--- START Input for this task ---

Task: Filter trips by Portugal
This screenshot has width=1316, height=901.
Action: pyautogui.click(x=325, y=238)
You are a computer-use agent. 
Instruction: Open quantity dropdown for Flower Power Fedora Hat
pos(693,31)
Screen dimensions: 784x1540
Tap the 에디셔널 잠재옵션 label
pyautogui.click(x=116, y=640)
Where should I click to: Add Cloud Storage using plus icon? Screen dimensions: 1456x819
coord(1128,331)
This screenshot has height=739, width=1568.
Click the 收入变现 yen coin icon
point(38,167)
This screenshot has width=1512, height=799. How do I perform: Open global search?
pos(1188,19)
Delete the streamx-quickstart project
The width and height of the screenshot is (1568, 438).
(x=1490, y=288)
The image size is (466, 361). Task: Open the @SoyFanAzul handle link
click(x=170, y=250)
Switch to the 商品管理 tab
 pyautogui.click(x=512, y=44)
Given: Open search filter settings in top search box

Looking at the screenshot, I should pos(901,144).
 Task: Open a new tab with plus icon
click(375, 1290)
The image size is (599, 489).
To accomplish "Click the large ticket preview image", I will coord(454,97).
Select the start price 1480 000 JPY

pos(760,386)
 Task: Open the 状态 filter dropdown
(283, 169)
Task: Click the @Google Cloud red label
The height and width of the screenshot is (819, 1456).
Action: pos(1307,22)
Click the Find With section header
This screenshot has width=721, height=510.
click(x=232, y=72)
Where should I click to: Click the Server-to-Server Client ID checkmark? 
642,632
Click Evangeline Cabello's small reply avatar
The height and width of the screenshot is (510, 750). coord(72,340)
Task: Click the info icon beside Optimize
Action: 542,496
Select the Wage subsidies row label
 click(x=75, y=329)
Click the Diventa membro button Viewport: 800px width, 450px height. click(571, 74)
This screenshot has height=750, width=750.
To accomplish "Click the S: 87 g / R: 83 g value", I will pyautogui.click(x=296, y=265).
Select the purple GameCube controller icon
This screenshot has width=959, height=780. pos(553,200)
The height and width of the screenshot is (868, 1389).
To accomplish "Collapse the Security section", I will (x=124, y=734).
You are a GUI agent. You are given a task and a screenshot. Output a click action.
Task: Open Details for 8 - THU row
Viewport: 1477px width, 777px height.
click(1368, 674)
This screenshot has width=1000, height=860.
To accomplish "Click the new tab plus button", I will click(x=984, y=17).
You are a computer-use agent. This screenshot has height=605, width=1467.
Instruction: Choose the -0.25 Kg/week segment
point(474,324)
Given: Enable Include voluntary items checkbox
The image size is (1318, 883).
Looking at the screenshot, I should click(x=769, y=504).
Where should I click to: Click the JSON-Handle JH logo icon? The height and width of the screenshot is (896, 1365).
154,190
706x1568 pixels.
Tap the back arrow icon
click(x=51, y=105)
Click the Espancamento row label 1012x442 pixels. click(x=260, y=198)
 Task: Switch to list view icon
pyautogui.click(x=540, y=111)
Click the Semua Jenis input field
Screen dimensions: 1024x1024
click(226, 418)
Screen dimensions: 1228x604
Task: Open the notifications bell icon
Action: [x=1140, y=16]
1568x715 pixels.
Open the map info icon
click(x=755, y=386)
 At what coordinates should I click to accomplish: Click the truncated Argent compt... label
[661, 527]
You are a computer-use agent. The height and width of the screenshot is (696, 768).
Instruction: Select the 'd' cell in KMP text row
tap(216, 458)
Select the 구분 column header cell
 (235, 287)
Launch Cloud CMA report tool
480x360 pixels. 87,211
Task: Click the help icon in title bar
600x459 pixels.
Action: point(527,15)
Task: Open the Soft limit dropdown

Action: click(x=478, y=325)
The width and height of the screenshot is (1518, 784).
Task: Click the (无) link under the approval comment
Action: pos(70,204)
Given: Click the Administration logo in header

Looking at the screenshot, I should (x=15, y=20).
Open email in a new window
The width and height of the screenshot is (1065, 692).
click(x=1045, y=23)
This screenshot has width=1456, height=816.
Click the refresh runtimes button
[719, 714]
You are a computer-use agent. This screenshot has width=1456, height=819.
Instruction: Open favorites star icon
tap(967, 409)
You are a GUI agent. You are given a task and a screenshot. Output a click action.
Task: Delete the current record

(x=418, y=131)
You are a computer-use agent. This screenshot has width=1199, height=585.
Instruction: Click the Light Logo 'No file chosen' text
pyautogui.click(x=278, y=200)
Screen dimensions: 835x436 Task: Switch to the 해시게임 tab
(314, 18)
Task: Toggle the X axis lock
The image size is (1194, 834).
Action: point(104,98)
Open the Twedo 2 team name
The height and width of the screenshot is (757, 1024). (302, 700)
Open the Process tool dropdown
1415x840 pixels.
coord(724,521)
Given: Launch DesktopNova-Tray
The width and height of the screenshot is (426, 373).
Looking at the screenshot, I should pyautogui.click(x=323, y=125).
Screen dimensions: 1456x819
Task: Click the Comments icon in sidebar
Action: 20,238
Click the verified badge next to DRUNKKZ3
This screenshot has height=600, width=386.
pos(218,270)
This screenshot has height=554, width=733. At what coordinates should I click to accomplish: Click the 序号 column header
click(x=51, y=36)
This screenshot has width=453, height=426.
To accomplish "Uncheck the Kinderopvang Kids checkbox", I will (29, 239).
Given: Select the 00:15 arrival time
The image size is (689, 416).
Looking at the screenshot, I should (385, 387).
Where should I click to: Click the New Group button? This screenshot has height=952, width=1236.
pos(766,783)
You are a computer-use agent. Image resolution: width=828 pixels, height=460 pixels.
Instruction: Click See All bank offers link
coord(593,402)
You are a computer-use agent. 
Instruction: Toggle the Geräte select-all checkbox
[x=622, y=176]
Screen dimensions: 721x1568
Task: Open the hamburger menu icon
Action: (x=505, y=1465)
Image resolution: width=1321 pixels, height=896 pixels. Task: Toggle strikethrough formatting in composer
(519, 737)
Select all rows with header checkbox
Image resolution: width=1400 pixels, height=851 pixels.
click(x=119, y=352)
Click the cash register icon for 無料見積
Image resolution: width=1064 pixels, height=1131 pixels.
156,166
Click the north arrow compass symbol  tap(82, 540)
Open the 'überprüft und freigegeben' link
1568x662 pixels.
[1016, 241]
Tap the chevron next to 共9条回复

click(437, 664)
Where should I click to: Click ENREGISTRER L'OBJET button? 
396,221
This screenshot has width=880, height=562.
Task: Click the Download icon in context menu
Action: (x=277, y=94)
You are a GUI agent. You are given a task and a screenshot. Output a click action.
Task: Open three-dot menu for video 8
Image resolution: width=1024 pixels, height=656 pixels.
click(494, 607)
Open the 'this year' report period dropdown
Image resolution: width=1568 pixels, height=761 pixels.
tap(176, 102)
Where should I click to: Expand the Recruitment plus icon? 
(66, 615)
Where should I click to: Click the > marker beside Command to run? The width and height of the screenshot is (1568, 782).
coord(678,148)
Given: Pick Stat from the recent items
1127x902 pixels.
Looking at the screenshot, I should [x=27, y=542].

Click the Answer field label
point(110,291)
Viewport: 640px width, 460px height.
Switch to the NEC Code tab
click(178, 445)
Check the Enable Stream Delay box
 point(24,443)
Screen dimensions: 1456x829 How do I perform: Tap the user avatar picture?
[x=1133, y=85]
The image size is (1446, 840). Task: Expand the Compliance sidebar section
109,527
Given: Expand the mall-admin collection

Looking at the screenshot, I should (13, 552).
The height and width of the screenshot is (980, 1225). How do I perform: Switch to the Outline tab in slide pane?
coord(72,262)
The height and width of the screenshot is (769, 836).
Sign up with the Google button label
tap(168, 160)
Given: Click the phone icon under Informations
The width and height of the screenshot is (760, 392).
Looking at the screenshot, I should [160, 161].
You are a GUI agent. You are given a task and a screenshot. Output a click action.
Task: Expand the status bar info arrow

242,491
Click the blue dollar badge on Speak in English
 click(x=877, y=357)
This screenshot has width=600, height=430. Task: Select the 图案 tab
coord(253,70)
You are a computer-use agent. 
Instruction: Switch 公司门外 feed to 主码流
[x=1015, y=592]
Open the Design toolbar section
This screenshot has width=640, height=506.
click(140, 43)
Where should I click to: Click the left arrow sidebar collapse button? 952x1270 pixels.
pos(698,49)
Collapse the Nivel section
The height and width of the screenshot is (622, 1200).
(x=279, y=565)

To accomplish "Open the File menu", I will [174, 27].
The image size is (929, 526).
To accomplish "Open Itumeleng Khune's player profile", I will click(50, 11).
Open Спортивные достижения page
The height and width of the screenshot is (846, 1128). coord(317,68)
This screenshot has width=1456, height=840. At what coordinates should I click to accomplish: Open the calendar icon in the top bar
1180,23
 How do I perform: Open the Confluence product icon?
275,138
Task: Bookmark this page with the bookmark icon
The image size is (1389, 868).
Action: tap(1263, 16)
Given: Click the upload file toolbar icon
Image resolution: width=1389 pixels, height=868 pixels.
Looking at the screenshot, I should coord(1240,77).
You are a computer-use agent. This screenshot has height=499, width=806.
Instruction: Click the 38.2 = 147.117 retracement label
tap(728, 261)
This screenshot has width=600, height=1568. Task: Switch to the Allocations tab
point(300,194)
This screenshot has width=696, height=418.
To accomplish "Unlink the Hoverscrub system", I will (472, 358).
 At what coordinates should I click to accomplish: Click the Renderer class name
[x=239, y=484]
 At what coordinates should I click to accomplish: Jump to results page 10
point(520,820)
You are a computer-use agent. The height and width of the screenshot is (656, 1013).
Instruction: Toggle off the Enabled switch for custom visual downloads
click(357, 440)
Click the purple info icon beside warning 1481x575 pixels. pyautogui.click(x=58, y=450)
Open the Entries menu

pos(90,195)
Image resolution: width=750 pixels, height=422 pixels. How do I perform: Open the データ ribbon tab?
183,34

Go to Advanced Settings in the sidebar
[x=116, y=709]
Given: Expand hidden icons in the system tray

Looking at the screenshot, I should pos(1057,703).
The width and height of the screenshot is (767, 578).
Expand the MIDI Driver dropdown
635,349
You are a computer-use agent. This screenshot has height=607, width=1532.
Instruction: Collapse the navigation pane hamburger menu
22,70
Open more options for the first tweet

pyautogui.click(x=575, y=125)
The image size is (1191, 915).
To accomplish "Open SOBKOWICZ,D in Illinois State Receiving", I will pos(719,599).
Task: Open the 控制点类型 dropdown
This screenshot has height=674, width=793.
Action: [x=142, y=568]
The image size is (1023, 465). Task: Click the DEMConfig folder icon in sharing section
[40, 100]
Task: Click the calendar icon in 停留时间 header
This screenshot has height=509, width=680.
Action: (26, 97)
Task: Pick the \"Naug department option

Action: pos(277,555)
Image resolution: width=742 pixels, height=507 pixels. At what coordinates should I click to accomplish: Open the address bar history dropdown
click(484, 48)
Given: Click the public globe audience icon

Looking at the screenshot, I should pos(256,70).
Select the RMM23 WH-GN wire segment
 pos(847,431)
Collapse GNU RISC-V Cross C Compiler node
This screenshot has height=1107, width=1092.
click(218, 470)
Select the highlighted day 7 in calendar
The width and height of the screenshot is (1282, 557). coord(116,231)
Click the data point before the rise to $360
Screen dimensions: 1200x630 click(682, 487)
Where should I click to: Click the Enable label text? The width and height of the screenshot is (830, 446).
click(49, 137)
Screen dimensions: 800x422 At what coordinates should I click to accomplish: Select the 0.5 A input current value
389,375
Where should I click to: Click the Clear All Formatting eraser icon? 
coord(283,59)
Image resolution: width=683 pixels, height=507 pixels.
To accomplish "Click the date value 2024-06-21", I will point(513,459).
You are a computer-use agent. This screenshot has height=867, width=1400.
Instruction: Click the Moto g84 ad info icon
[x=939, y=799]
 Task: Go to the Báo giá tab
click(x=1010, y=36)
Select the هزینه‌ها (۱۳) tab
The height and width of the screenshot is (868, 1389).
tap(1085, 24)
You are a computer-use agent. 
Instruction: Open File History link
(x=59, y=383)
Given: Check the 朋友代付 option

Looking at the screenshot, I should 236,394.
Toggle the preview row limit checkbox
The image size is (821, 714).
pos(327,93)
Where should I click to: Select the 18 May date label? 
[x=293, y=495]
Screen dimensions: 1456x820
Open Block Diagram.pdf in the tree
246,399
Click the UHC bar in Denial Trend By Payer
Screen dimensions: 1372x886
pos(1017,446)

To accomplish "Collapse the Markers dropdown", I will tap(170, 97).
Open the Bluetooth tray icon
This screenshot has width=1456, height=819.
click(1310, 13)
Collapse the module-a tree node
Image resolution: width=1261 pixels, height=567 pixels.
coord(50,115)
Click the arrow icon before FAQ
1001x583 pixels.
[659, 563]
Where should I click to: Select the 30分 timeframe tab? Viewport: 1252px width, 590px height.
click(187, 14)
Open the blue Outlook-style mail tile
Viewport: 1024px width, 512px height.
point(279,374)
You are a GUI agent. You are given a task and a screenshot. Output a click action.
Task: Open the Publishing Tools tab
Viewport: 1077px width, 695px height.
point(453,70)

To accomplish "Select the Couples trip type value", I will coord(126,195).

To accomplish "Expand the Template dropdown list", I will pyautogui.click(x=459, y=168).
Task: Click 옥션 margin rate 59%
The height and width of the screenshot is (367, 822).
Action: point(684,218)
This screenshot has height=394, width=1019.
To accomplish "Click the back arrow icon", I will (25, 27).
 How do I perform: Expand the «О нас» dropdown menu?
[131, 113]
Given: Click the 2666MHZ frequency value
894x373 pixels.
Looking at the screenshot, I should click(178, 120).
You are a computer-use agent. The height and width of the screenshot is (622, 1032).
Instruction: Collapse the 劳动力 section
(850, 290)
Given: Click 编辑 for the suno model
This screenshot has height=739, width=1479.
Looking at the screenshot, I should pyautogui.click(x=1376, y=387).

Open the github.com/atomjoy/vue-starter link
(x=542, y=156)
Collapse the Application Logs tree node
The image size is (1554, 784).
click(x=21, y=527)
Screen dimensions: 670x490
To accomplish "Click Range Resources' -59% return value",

--- END Input for this task ---

Retype the stretch of items from the line containing "This screenshot has width=600, height=1568." through the line containing "pos(90,195)", word for word.

Solution to this problem:
This screenshot has width=600, height=1568. Task: Switch to the Allocations tab
point(300,194)
This screenshot has width=696, height=418.
To accomplish "Unlink the Hoverscrub system", I will (472, 358).
 At what coordinates should I click to accomplish: Click the Renderer class name
[x=239, y=484]
 At what coordinates should I click to accomplish: Jump to results page 10
point(520,820)
You are a computer-use agent. The height and width of the screenshot is (656, 1013).
Instruction: Toggle off the Enabled switch for custom visual downloads
click(357, 440)
Click the purple info icon beside warning 1481x575 pixels. pyautogui.click(x=58, y=450)
Open the Entries menu

pos(90,195)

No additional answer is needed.